Example 7.1 Here we compute a $k$-NN estimate for the mean of the faithful dataset, which we have already encountered in examples 5.1 and 5.2. We start by storing the data in the variables x and y:

x <- faithful$eruptions
y <- faithful$waiting

Now we use knn.reg() to compute the $k$-NN estimate on a grid of values. The help page for knn.reg() explains that we need to convert the input to either a matrix or a data frame; here we use data frames.
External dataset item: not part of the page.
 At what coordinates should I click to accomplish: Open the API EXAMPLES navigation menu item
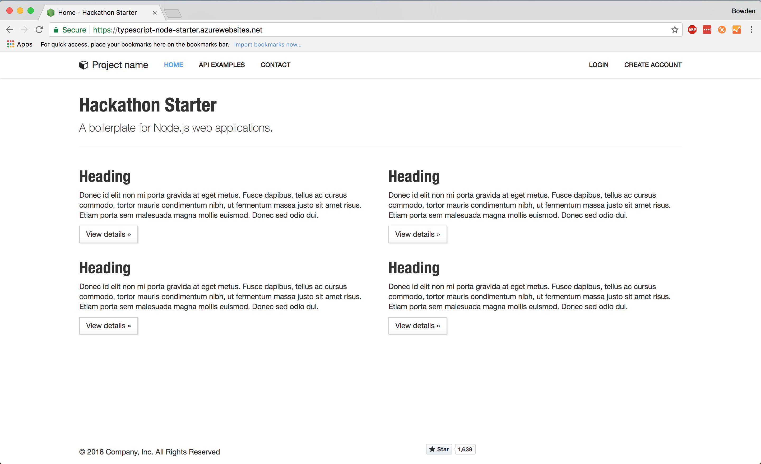(x=222, y=65)
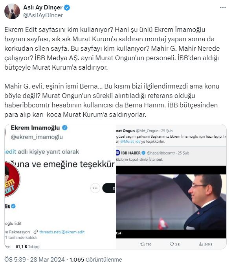Image resolution: width=233 pixels, height=262 pixels.
Task: Click the blue verified badge beside Aslı Ay Dinçer
Action: click(67, 8)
The grid of input values where we want to estimate the $k$-NN estimate is passed in via the optional argument test = .... Here we use the arbitrarily chosen value $k = 50$.

library(FNN)

x.test <- seq(1.5, 5, length.out = 500)

m <- knn.reg(data.frame(x=x),
             y = y,
             test = data.frame(x=x.test),
             k = 50)

plot(x, y, cex=.5)
lines(x.test, m$pred, col = "blue")

The estimated mean curve looks reasonable.

7.4 Variants of the Method

For one-dimensional inputs and even $k$, the symmetric k-NN estimate averages the responses corresponding to the $k/2$ nearest neighbours smaller than $x$ and the $k/2$ nearest neighbours larger than $x$.
To obtain a continuous estimate, we can define a “local bandwidth” $h(x)$ as \[\begin{equation*} h(x) = c \max\bigl\{ |x - x_i| \bigm| i \in J_k(x) \bigr\} \end{equation*}\] for some constant $c$, and then use the Nadaraya-Watson estimator with this bandwidth: \[\begin{equation*} \tilde m(x) = \frac{\sum_{i=1}^n K_{h(x)}(x - x_i) y_i}{\sum_{j=1}^n K_{h(x)}(x - x_j)}, \end{equation*}\] where $K$ is a kernel function as before. If we use $c = 1$ together with the uniform kernel \[\begin{equation*} K(x) = \begin{cases} 1/2 & \mbox{if $-1 \leq x \leq 1$} \\ 0 & \mbox{otherwise,} \end{cases} \end{equation*}\] this method coincides with the $k$-NN estimator.